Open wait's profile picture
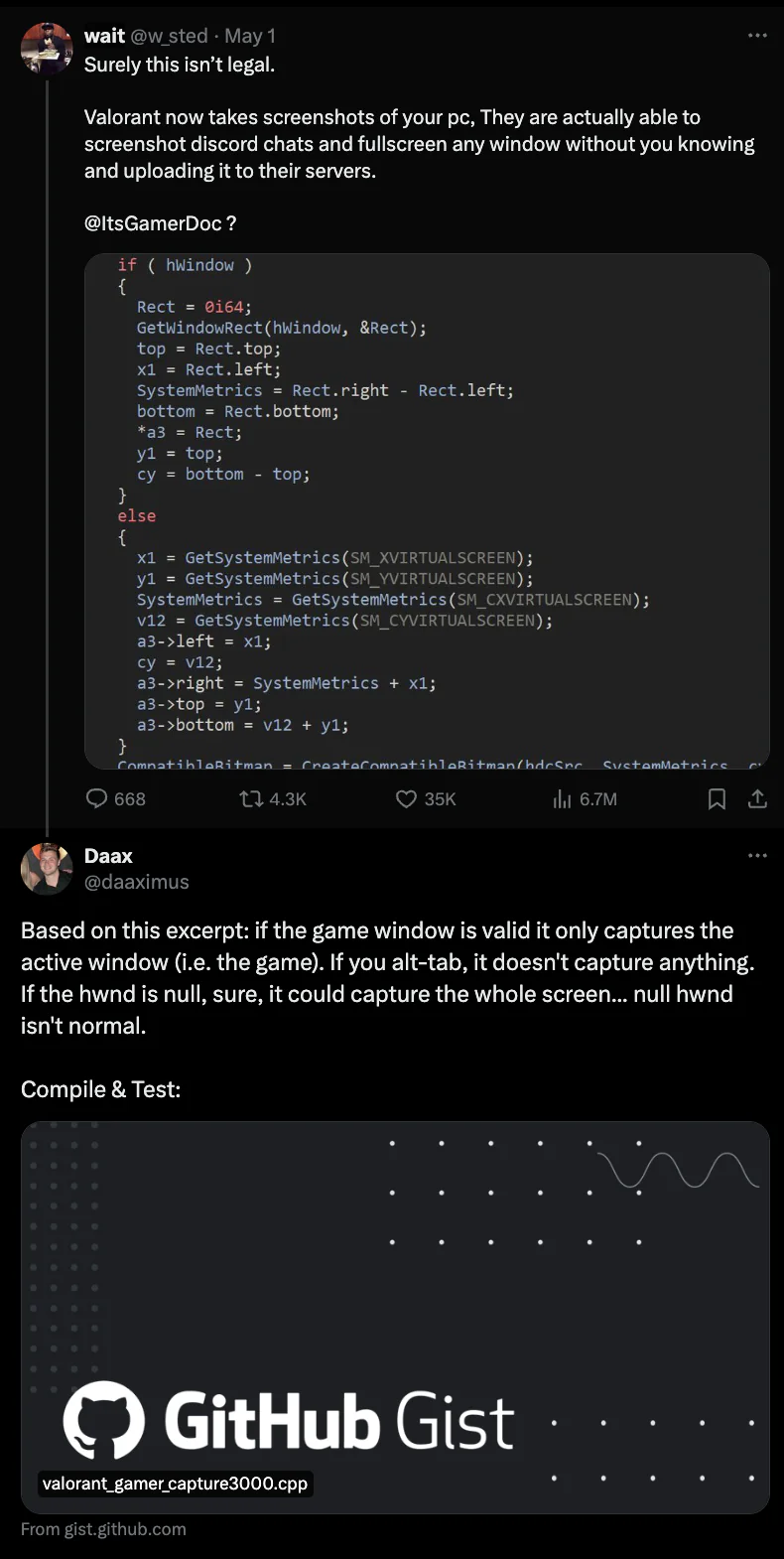 click(x=47, y=48)
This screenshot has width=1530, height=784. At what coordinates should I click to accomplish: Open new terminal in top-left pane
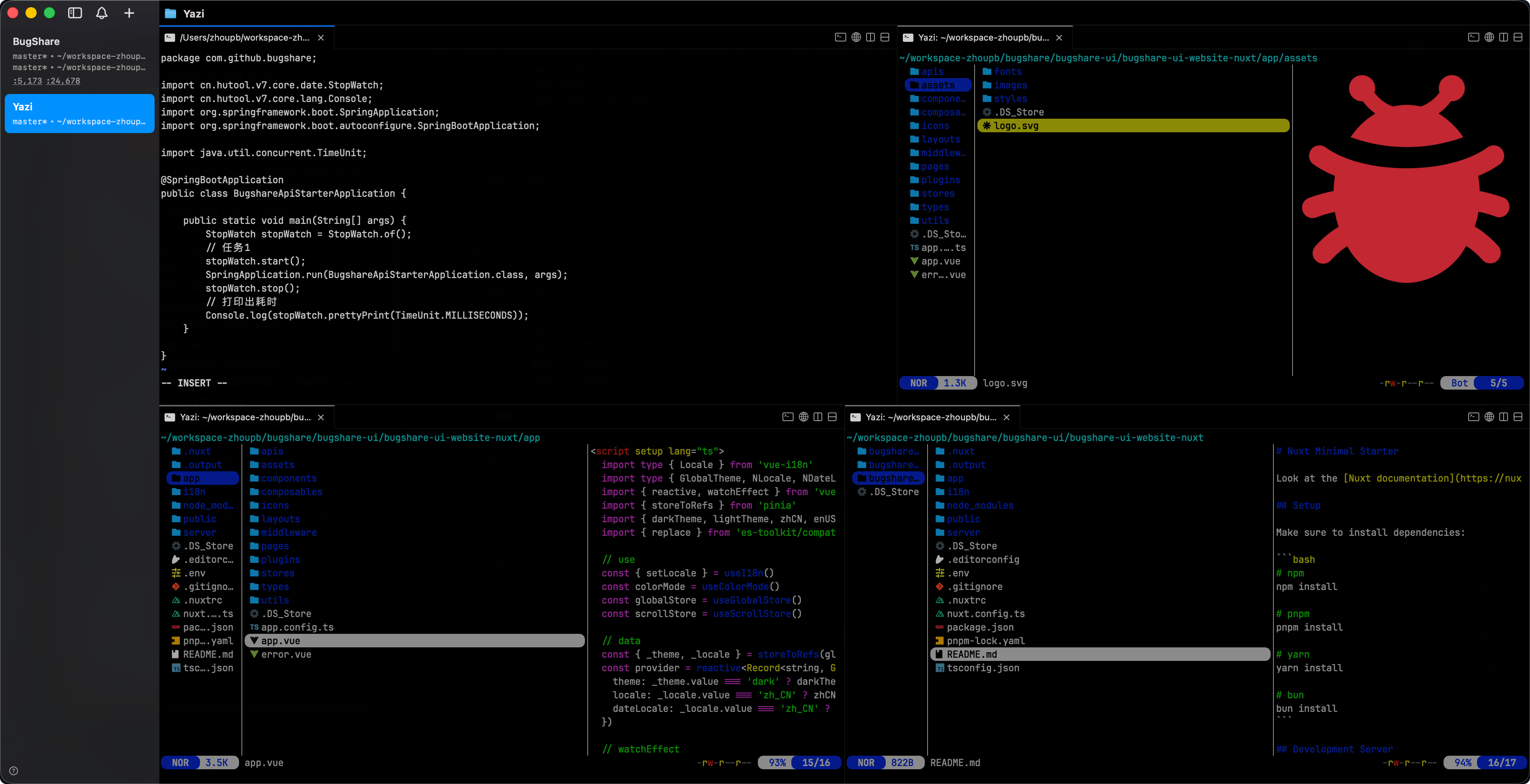click(x=840, y=37)
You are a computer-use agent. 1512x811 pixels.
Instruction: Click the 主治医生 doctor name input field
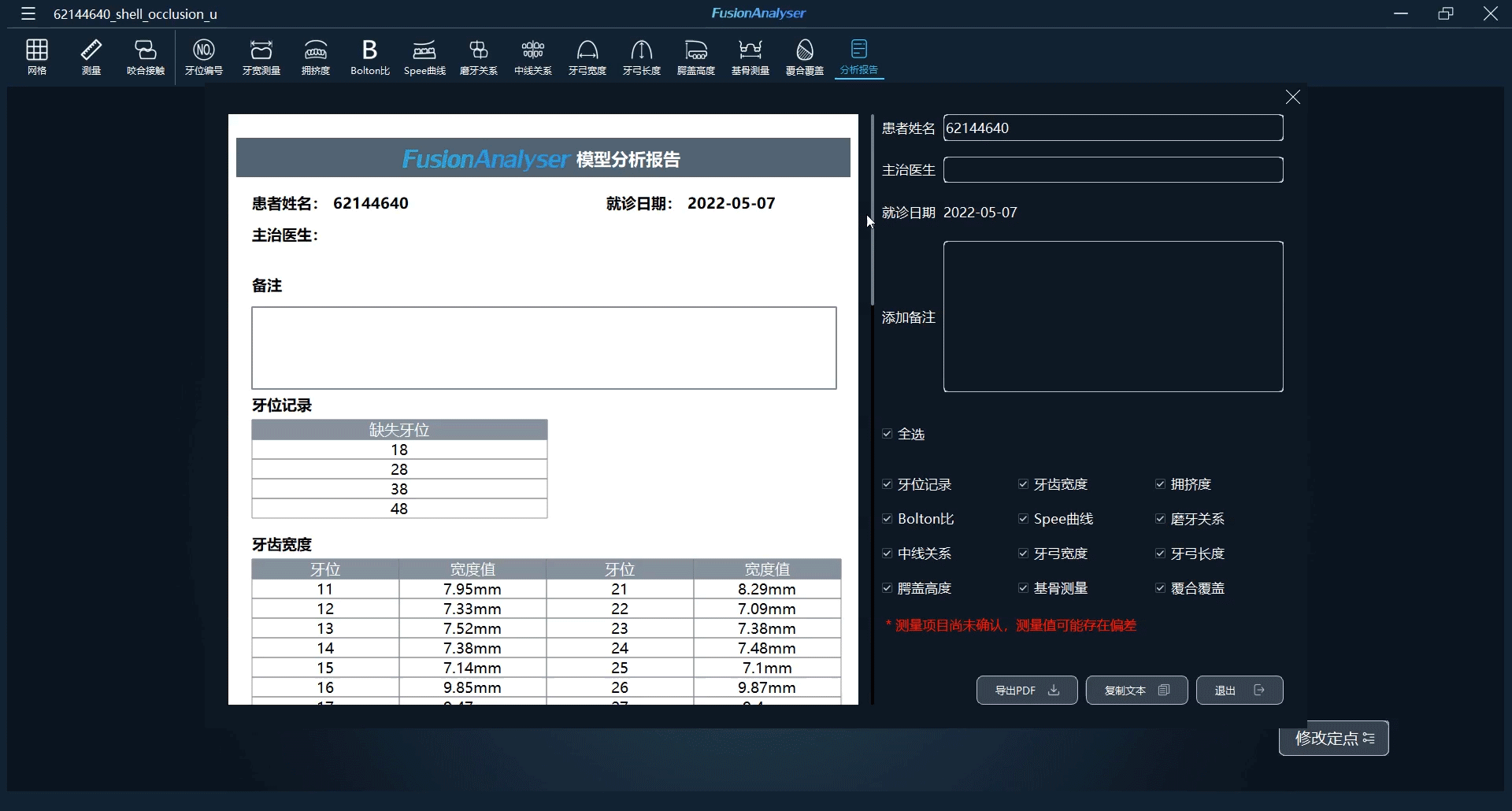click(1113, 170)
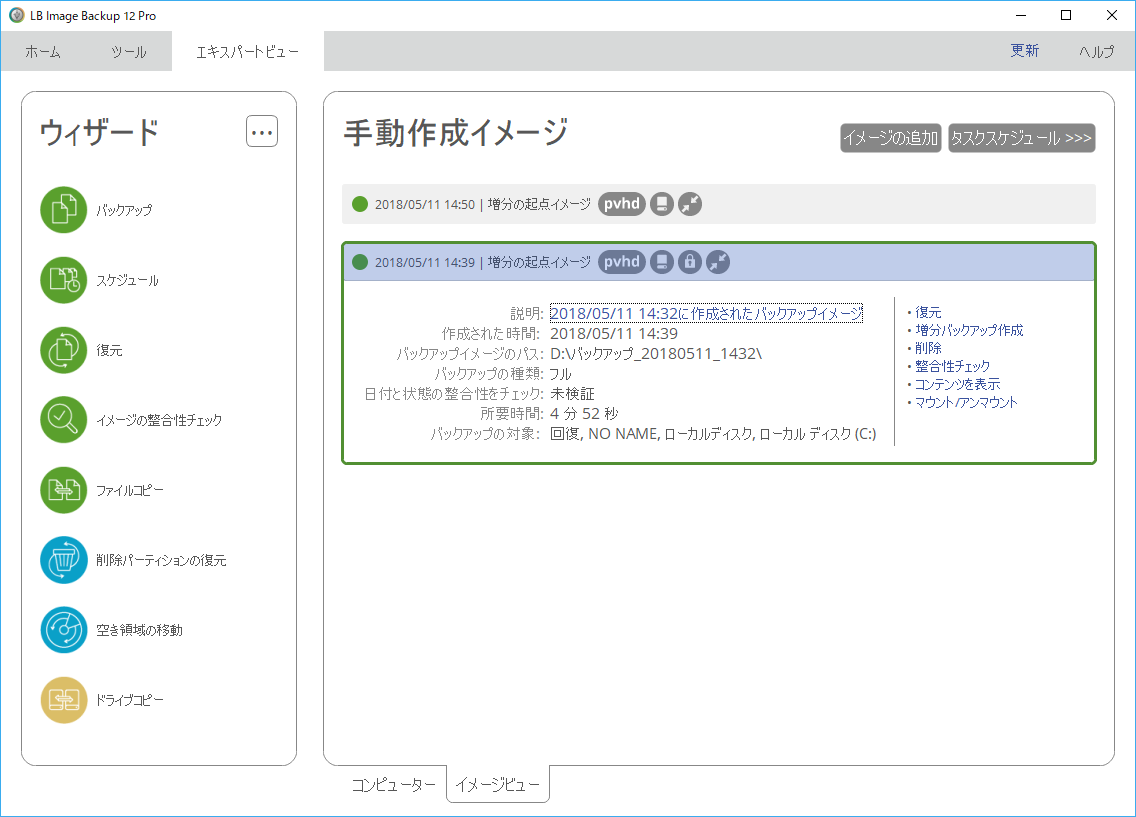1136x817 pixels.
Task: Click the バックアップ wizard icon
Action: [x=64, y=210]
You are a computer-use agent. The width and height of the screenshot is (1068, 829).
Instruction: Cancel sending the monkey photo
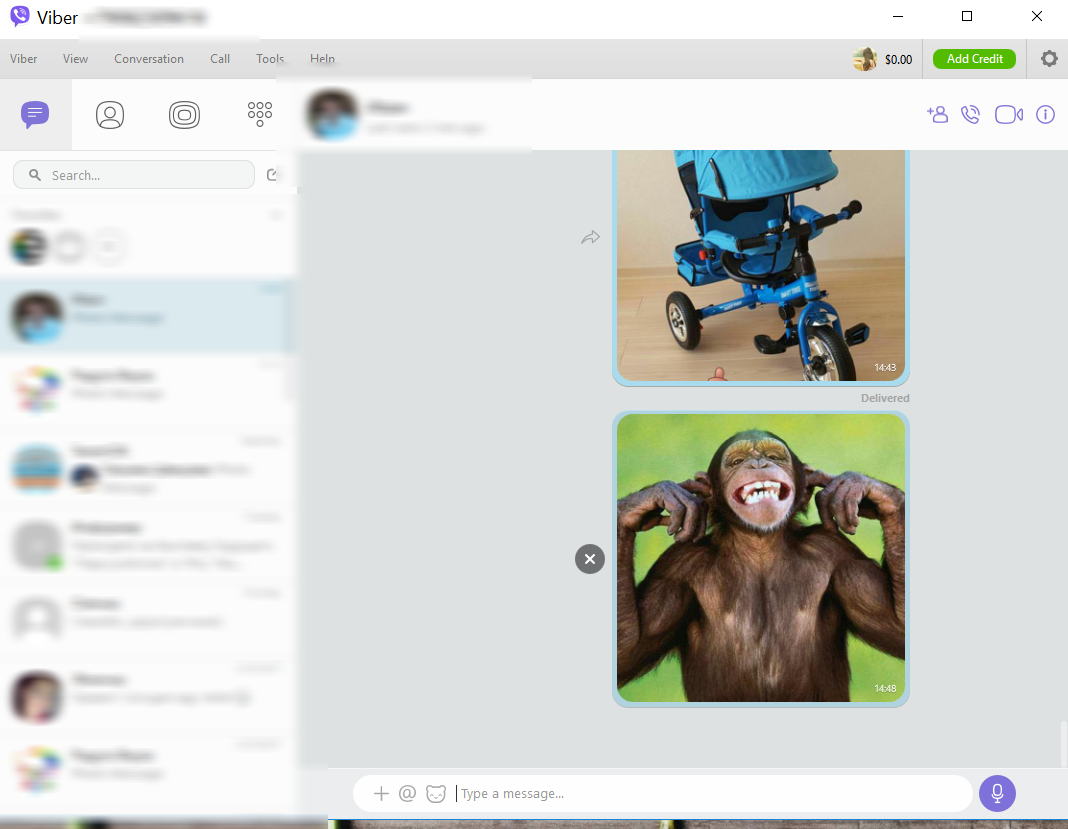click(x=590, y=559)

★ ★ ★

◆ Set problem: Copy out the text of every record above word for word, leaving out the pictures.

◆ Expected output:
Open wait's profile picture
 click(x=47, y=48)
This screenshot has width=1530, height=784. At what coordinates should I click to accomplish: Open new terminal in top-left pane
click(x=840, y=37)
You are a computer-use agent. 1512x811 pixels.
Instruction: Click the 主治医生 doctor name input field
click(1113, 170)
1136x817 pixels.
Task: Click the バックアップ wizard icon
Action: [x=64, y=210]
You are a computer-use agent. The width and height of the screenshot is (1068, 829).
Instruction: Cancel sending the monkey photo
click(x=590, y=559)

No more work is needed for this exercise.